• _RECORDS SHOWN_:
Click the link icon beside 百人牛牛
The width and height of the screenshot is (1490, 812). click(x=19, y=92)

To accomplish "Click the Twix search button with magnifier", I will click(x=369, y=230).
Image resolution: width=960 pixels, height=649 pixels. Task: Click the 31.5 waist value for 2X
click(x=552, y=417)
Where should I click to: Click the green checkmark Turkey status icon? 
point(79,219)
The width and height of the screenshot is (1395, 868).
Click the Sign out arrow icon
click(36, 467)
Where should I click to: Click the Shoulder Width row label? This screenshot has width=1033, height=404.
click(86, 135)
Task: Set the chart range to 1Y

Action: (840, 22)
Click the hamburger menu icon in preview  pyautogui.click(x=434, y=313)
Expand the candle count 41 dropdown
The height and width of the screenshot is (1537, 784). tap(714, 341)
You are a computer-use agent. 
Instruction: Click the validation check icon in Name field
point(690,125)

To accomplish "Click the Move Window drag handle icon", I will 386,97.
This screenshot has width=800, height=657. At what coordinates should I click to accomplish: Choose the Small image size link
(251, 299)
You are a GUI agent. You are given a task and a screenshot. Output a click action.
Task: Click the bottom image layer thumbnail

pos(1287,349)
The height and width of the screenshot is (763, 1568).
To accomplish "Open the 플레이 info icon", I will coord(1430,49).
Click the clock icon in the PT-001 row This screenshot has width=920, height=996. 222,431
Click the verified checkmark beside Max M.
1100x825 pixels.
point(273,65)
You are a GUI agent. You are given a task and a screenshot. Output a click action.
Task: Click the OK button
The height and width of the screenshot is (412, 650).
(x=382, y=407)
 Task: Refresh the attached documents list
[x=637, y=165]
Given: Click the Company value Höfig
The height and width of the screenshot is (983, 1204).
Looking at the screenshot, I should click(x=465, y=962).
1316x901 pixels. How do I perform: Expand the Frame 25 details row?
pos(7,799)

• _EXERCISE OBJECTIVE_:
The lines above are to be retyped exactly, with none omitted.

• _RESULT OF THIS TASK_:
Click the link icon beside 百人牛牛
The width and height of the screenshot is (1490, 812). click(x=19, y=92)

To accomplish "Click the Twix search button with magnifier", I will click(x=369, y=230).
Image resolution: width=960 pixels, height=649 pixels. Task: Click the 31.5 waist value for 2X
click(x=552, y=417)
Where should I click to: Click the green checkmark Turkey status icon? 
point(79,219)
The width and height of the screenshot is (1395, 868).
Click the Sign out arrow icon
click(36, 467)
Where should I click to: Click the Shoulder Width row label? This screenshot has width=1033, height=404.
click(86, 135)
Task: Set the chart range to 1Y

Action: (840, 22)
Click the hamburger menu icon in preview  pyautogui.click(x=434, y=313)
Expand the candle count 41 dropdown
The height and width of the screenshot is (1537, 784). tap(714, 341)
You are a computer-use agent. 
Instruction: Click the validation check icon in Name field
point(690,125)

To accomplish "Click the Move Window drag handle icon", I will 386,97.
This screenshot has width=800, height=657. At what coordinates should I click to accomplish: Choose the Small image size link
(251, 299)
You are a GUI agent. You are given a task and a screenshot. Output a click action.
Task: Click the bottom image layer thumbnail

pos(1287,349)
The height and width of the screenshot is (763, 1568).
To accomplish "Open the 플레이 info icon", I will coord(1430,49).
Click the clock icon in the PT-001 row This screenshot has width=920, height=996. 222,431
Click the verified checkmark beside Max M.
1100x825 pixels.
point(273,65)
You are a GUI agent. You are given a task and a screenshot. Output a click action.
Task: Click the OK button
The height and width of the screenshot is (412, 650).
(x=382, y=407)
 Task: Refresh the attached documents list
[x=637, y=165]
Given: Click the Company value Höfig
The height and width of the screenshot is (983, 1204).
Looking at the screenshot, I should click(x=465, y=962).
1316x901 pixels. How do I perform: Expand the Frame 25 details row?
pos(7,799)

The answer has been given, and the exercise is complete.